Porque la alegría no es la ausencia de problemas, sino la llegada de un modo nuevo de ver la vida de cada día, con sus luces y sus sombras, sus derrotas y sus conquistas, sus dramas impostores y la esperanza de sus dichas. Es lo que ya el libro de los Hechos recogía ante la llegada del cristianismo a Samaria: «La ciudad se llenó de alegría» (Hch 8,8). Y así se tituló mi exhortación postsinodal y dio nombre luego al Plan Pastoral Diocesano que tenemos en curso.

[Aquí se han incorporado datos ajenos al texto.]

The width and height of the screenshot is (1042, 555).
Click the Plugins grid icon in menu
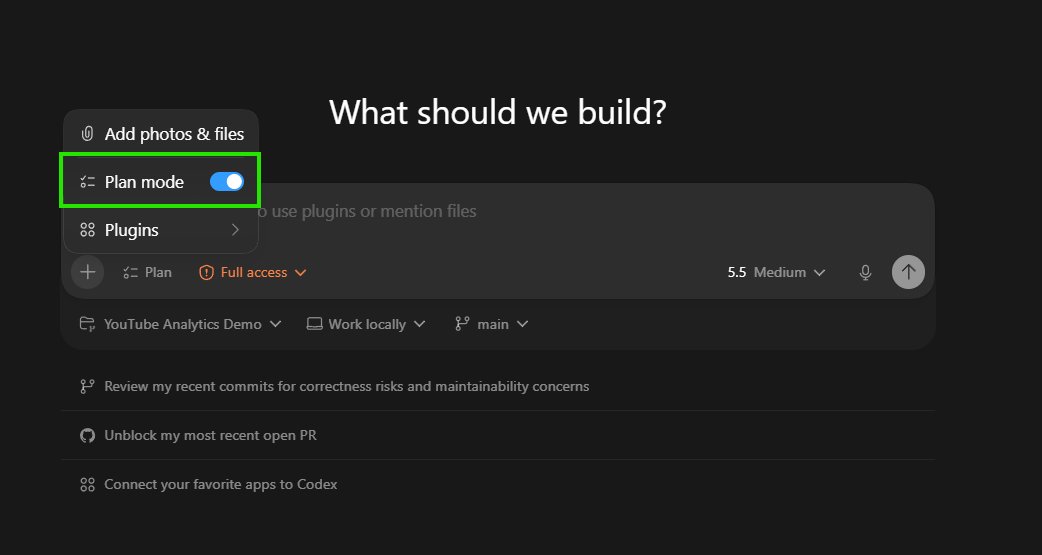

Una alegría que no caduque ni claudique, que no engañe ni nos haga chantaje. Que abrace con humildad los motivos de mi esperanza en la circunstancia concreta de cada día. No se trata de una quimera, ni siquiera de un legítimo deseo, sino de algo que ha cambiado la vida de personas y ha transformado el claroscuro de una comunidad. Es algo que la tradición de la Iglesia no ha dejado de volver a verificar con sorpresa y gratitud: ver que una circunstancia puede ser renovada por la gracia de un don que inmerecidamente se regala a quien lo pide, a quien lo espera, a quien lo reconoce. Entonces, el Espíritu que hace nuevas todas las cosas, vuelve a cambiar el caos en armonía como la mañana primera, llenando la ciudad de alegría.
Es también el comienzo de la exhortación apostólica Evangelii gaudium del papa Francisco: «La alegría del Evangelio llena el corazón y la vida entera de los que se encuentran con Jesús. Quienes se dejan salvar por Él son liberados del pecado, de la tristeza, del vacío interior, del aislamiento. Con Jesucristo siempre nace y renace la alegría».

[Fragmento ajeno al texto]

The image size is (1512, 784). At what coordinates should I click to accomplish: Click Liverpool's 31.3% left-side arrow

Todo este mensaje redunda como quien quiere abrir un nuevo horizonte, en el día del Seminario que siempre celebramos en la festividad de San José. Porque a José se le dijo que no debía temer ante algo que no comprendía o que no contaba con ello. No fue la fuga su respuesta, sino el ponerse al servicio de esa misión que se le pedía, custodiando la vida que se le invitaba a acompañar y proteger. Esta es precisamente la misión del sacerdote, y para esta misión se preparan nuestros seminaristas: ser servidores de la alegría de Dios, que llene de esperanza el corazón de los hombres.
Podemos estar agradecidos por la bendición que supone tener en la Diócesis de Oviedo nada menos que treinta seminaristas. Un regalo que no es pago de nuestra entrega ni conquista de nuestras mañas, sino un don inmerecido que sólo podemos agradecer humildemente y tener la osadía de seguir pidiéndolo a quien únicamente lo puede dar, que es el Señor. Con nuestra oración, nuestro afecto y nuestra limosna, hemos de ayudar a sostener el Seminario.
La alegría de los sacerdotes, la alegría de nuestros seminaristas, cuando no es un fugaz y postizo contento sino la expresión confiada de la fidelidad a la llamada personal, se convierte en el mejor reclamo para otros jóvenes que quizás se están interrogando sobre su camino vocacional. Y ayuda a vivir gozosos la vocación recibida. Necesitamos de servidores de una alegría distinta, que llene nuestro corazón de paz, ponga nuestras manos a trabajar a favor de la justicia y la santidad, y dibuje sin engaño en nuestro rostro la mejor de las sonrisas.